**PROBLEM STATEMENT**. Retype the listing below word for word, keeping every line as it stands.

**EXERCISE MATERIALS**.
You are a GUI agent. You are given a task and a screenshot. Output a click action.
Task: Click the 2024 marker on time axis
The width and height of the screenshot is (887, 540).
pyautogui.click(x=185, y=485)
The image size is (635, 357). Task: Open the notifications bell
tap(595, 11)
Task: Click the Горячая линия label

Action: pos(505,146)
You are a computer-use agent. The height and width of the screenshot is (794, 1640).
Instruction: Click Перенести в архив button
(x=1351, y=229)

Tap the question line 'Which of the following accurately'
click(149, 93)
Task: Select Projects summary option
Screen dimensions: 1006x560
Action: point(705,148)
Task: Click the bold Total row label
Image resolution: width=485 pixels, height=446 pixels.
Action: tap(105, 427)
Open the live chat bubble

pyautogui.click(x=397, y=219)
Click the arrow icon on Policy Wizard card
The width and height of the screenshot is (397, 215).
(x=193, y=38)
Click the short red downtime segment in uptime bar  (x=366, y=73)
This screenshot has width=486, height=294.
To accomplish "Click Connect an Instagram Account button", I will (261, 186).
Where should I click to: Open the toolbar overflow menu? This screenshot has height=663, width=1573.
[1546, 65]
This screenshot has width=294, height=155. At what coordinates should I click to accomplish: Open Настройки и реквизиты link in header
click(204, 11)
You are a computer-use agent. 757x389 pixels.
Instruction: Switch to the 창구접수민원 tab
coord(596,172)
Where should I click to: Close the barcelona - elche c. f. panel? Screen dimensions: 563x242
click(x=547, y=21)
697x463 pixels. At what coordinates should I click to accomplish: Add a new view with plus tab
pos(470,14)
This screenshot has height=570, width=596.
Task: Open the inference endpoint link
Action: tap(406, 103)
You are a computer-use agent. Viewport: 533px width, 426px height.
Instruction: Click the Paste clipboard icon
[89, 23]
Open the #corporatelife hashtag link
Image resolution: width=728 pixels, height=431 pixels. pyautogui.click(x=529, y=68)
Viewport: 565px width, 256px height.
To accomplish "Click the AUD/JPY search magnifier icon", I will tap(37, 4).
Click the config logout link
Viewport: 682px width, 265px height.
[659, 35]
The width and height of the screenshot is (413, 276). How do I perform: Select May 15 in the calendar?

**RESULT**.
You are a GUI agent. You are given a task and a screenshot. Output a click action.
Task: Click the 2024 marker on time axis
The width and height of the screenshot is (887, 540).
pyautogui.click(x=185, y=485)
The image size is (635, 357). Task: Open the notifications bell
tap(595, 11)
Task: Click the Горячая линия label

Action: pos(505,146)
You are a computer-use agent. The height and width of the screenshot is (794, 1640).
Instruction: Click Перенести в архив button
(x=1351, y=229)

Tap the question line 'Which of the following accurately'
click(149, 93)
Task: Select Projects summary option
Screen dimensions: 1006x560
Action: point(705,148)
Task: Click the bold Total row label
Image resolution: width=485 pixels, height=446 pixels.
Action: tap(105, 427)
Open the live chat bubble

pyautogui.click(x=397, y=219)
Click the arrow icon on Policy Wizard card
The width and height of the screenshot is (397, 215).
(x=193, y=38)
Click the short red downtime segment in uptime bar  (x=366, y=73)
This screenshot has width=486, height=294.
To accomplish "Click Connect an Instagram Account button", I will (261, 186).
Where should I click to: Open the toolbar overflow menu? This screenshot has height=663, width=1573.
[1546, 65]
This screenshot has width=294, height=155. At what coordinates should I click to accomplish: Open Настройки и реквизиты link in header
click(204, 11)
You are a computer-use agent. 757x389 pixels.
Instruction: Switch to the 창구접수민원 tab
coord(596,172)
Where should I click to: Close the barcelona - elche c. f. panel? Screen dimensions: 563x242
click(x=547, y=21)
697x463 pixels. At what coordinates should I click to accomplish: Add a new view with plus tab
pos(470,14)
This screenshot has height=570, width=596.
Task: Open the inference endpoint link
Action: tap(406, 103)
You are a computer-use agent. Viewport: 533px width, 426px height.
Instruction: Click the Paste clipboard icon
[89, 23]
Open the #corporatelife hashtag link
Image resolution: width=728 pixels, height=431 pixels. pyautogui.click(x=529, y=68)
Viewport: 565px width, 256px height.
To accomplish "Click the AUD/JPY search magnifier icon", I will tap(37, 4).
Click the config logout link
Viewport: 682px width, 265px height.
[659, 35]
The width and height of the screenshot is (413, 276). How do I perform: Select May 15 in the calendar?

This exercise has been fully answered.